Modifié : 16 septembre 2026 à 18h21 par
Johan Gesrel

Tarn-et-Garonne : Montech rouvre son champ de tir, l'armée poursuit sa montée en puissance

Avec 5000 militaires aujourd'hui et 7000 attendus à l'horizon 2030, le Tarn-et-Garonne confirme sa place de département le plus militarisé de France. Cette dynamique se traduit notamment par la réouverture imminente du champ de tir de Montech, fermé depuis 2012. La rentrée est également marquée par la passation de commandement à la délégation militaire départementale. 

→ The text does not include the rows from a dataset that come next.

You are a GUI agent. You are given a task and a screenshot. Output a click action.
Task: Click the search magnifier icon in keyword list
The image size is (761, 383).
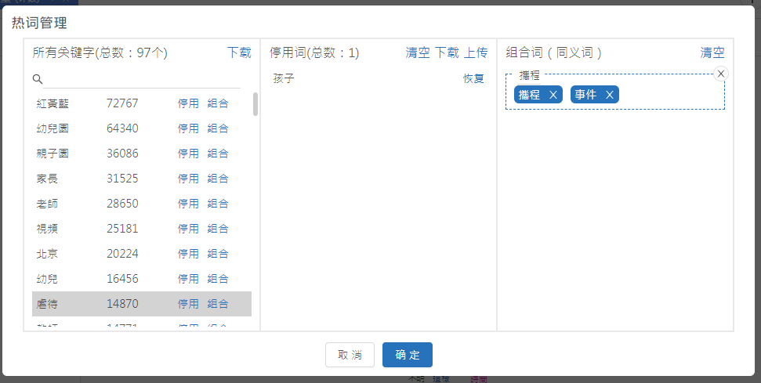pyautogui.click(x=38, y=79)
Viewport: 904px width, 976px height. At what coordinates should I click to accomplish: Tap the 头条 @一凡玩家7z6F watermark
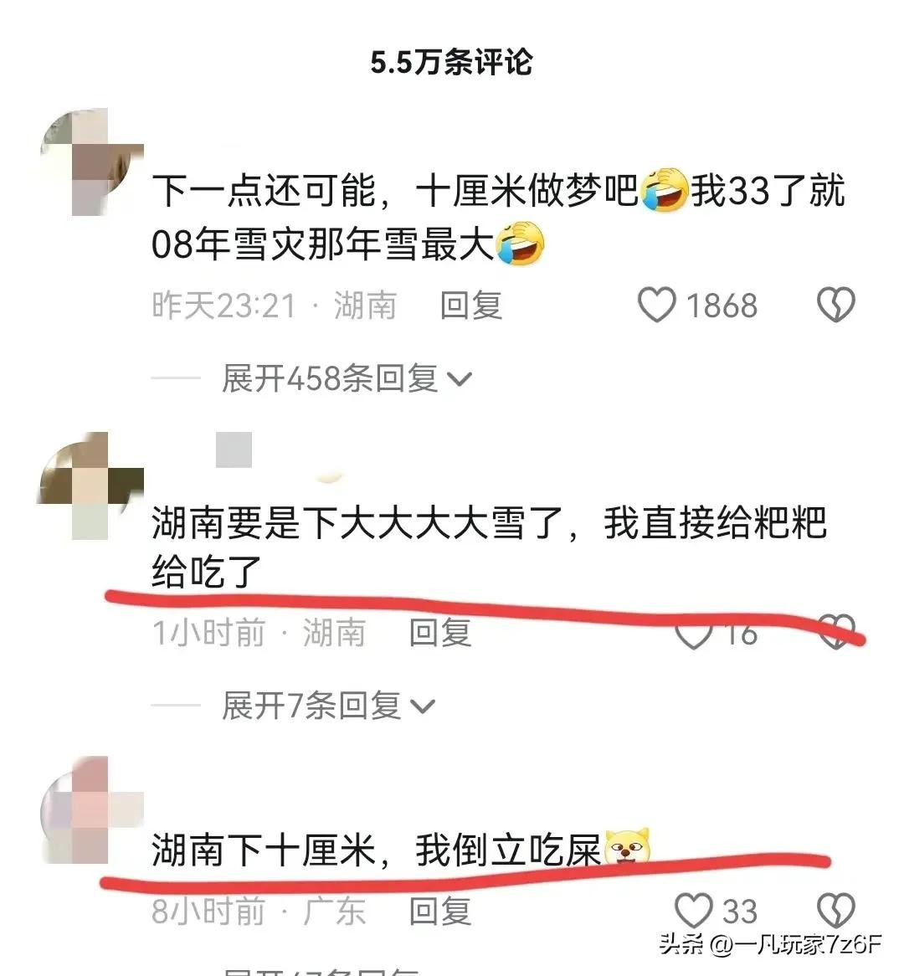coord(771,945)
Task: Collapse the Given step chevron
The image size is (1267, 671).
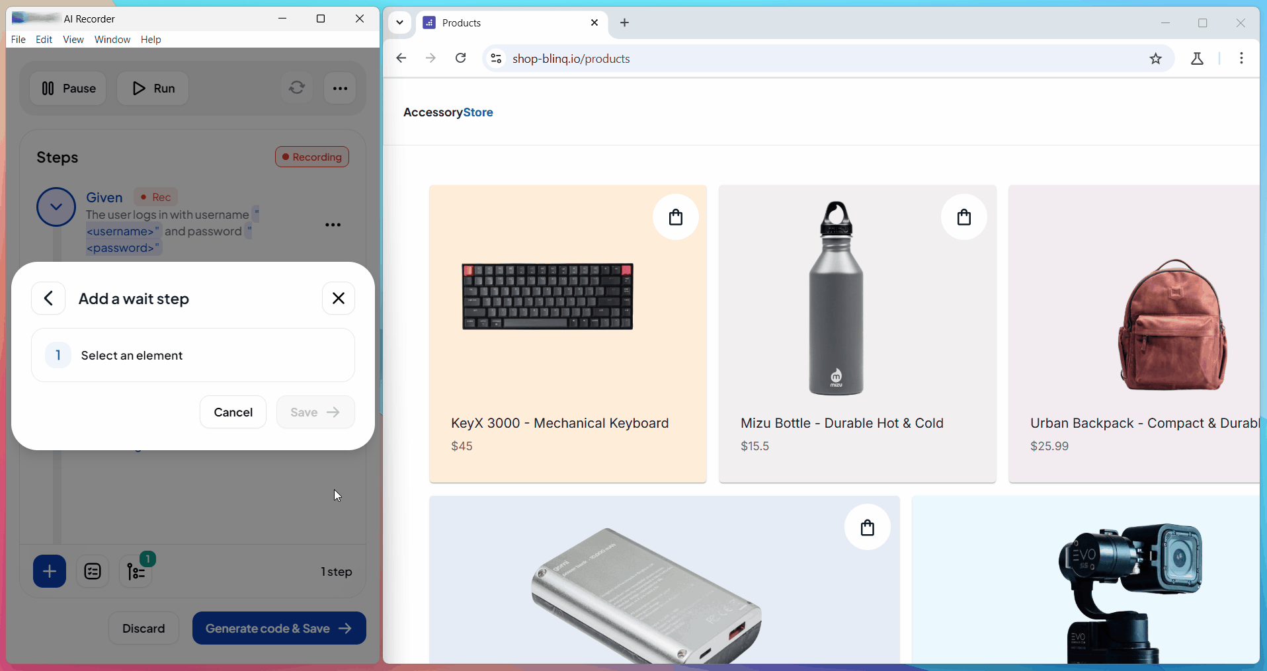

Le lieutenant-colonel Christophe Masse et son successeur le LCOL Richard Valer.
Le lieutenant-colonel Christophe Masse et son successeur le LCOL Richard Valer.
Crédit : Johan GESREL / TOTEM
Le champ de tir de la forêt domaniale de Montech (Tarn-et-Garonne) s'apprête à reprendre du service à la fin du mois de septembre 2026. Fermé depuis 2012 pour permettre sa dépollution et sa mise aux normes, le site a bénéficié d'un investissement d'environ trois millions d'euros. Il sera utilisé du lundi au jeudi, hors vacances scolaires et jours fériés, principalement pour l'instruction et l'entraînement des militaires.
 
Une infrastructure particulièrement attendue par le 17e Régiment du Génie Parachutiste de Montauban (Tarn-et-Garonne), mais aussi par d'autres unités de la région. "Le tir est une nécessité vitale pour les combattants. C'est un stand qui méritait des aménagements aux normes les plus contemporaines", explique le lieutenant-colonel Christophe Masse, délégué militaire départemental adjoint.
 

Une montée en puissance des régiments

Cette réouverture intervient dans un contexte de renforcement des capacités militaires françaises et de croissance des effectifs locaux. Le Tarn-et-Garonne compte aujourd'hui près de 5000 militaires, un chiffre qui pourrait atteindre 7000 soldats à l'horizon 2030. "On est sur une très belle dynamique dans le département. Nous avons la chance d'avoir deux régiments du génie dont les compétences sont aujourd'hui particulièrement reconnues. Les derniers engagements en Europe attestent de la nécessité de monter en gamme", souligne Christophe Masse.
 
Les effectifs du 17e RGP de Montauban, du 31e Régiment du Génie de Castelsarrasin (Tarn-et-Garonne) et du 9e Régiment de Soutien Aéromobile de Montauban doivent continuer leur progression dans les prochaines années avec la création de nouvelles compagnies d'active et de réserve. "5000 militaires, cela impose et cela oblige", résume Christophe Masse. Parallèlement, l'armée poursuit son rapprochement avec le monde civil à travers les 25 classes défense développées dans les établissements scolaires du département. "On peut être fiers collectivement du travail réalisé. Il y a toujours des progrès à faire, mais une vraie dynamique a été créée", estime l'officier.
 

Passation de commandement à la DMD

Autre temps fort de cette rentrée militaire : le départ après cinq ans de mission de Christophe Masse à la délégation militaire départementale. Lors de sa cérémonie d'adieu aux armes ce mardi 15 septembre 2026, l'officier a évoqué un moment chargé d'émotion. "C'est un sentiment hybride. C'est un passage de témoin. J'aime cette notion de deux coureurs qui se passent le relais. Il y a de la fierté, de la nostalgie et un nouvel horizon qui se dessine", confie-t-il.
 
Pour lui succéder, le lieutenant-colonel Richard Valer a pris ses fonctions. Âgé de 57 ans, cet officier parachutiste totalise 37 années de service, dont 24 passées au sein du 17e RGP. Il rentre d'une mission de quatre ans à Naples au sein de l'état-major opérationnel de l'OTAN. Un retour aux sources pour celui qui a effectué l'essentiel de sa carrière militaire en Tarn-et-Garonne : "On ne quitte jamais vraiment Montauban. Je suis très heureux de revenir. Le travail effectué ces cinq dernières années est remarquable et je m'inscris dans sa continuité", assure le nouveau délégué militaire départemental adjoint.
 
Concernant l'avenir des armées dans le département, le nouvel arrivant affiche sa confiance"C'est un beau département avec de belles unités opérationnelles. Avec cette forte composante militaire, je ne suis pas inquiet pour l'avenir du Tarn-et-Garonne dans ce domaine", conclut-il.